研究背景与意义
软骨损伤是全球性健康难题，每年影响超百万患者，且易进展为骨关节炎。由于软骨无血管、神经分布，自我修复能力极差，现有临床技术（如微骨折手术、自体软骨移植）仅能缓解症状，无法实现真正再生。脱细胞ECM技术为软骨修复带来新希望，但软骨细胞体外培养时易发生去分化（表现为Col II下降、Col I上升），导致ECM成分不可控，严重制约其临床应用。

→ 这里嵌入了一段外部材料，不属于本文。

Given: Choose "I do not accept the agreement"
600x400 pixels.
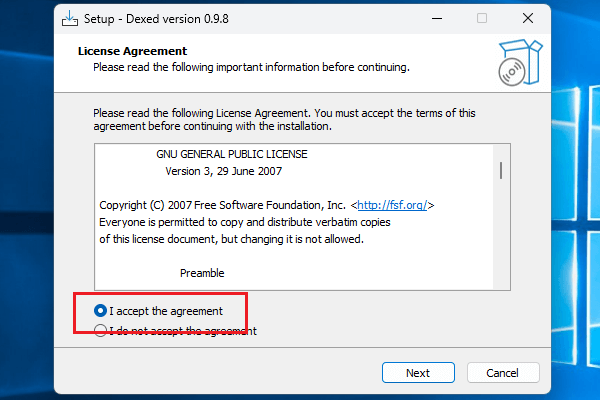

上海交通大学医学院附属第六人民医院团队在《Biomaterials Advances》发表研究，首次系统绘制了软骨细胞去分化的时序图谱，并创新性提出“时序适配性dCS”概念：通过分析不同去分化阶段（原代mP0至传代mP8）软骨细胞的形态、核变形及ECM动态变化，制备系列dCS材料，结合多模态分析（力学测试、蛋白组学、细胞功能实验）阐明其修复机制。

关键技术方法
研究采用4日龄C57BL/6小鼠膝关节软骨分离原代软骨细胞，建立传代模型（P0-P8）模拟去分化进程；通过冷冻干燥法制备不同阶段dCS；利用原子力显微镜分析力学性能，LC-MS/MS进行蛋白组学检测；通过Transwell和Alcian blue染色评估dCS对BMSCs迁移及软骨分化的影响；补充Fmod验证功能调控靶点。

研究结果

1. 软骨细胞去分化过程的特征性改变
• 形态学：原代细胞（mP0）呈圆形/多边形，传代后（mP4/mP8）变为变形虫样，伴随核变形（图1A）。
• 分子标志物：Col II在mP2达峰后下降，Col I随时间递增；纤维方向随机性降低与极限抗拉强度呈正相关。

2. dCS的时序性功能差异
• 早期dCS（mP2来源）：高Col II含量显著促进BMSCs迁移、增殖及软骨分化（Alcian blue染色增强）。
• 晚期dCS（mP8来源）：促再生能力减弱，但补充Fmod可上调其生物调控活性，逆转去分化负面影响。

3. 力学-生物学关联
蛋白组学揭示dCS的Col纤维排列规律性与力学强度直接相关，早期dCS的3D结构更利于细胞粘附与信号传导。

结论与展望
该研究首次建立软骨细胞去分化的时序理论图谱，证实dCS的修复效能与其制备时点密切相关：早期dCS因保留Col II和天然纤维结构而具有最优性能，而Fmod是调控晚期dCS功能的关键靶点。这一发现不仅完善了ECM动态演变理论，更为开发“阶段特异性”软骨修复材料提供了精准设计策略。未来可通过工程化修饰Fmod表达或优化细胞传代工艺，进一步提升ECM产品的临床转化价值。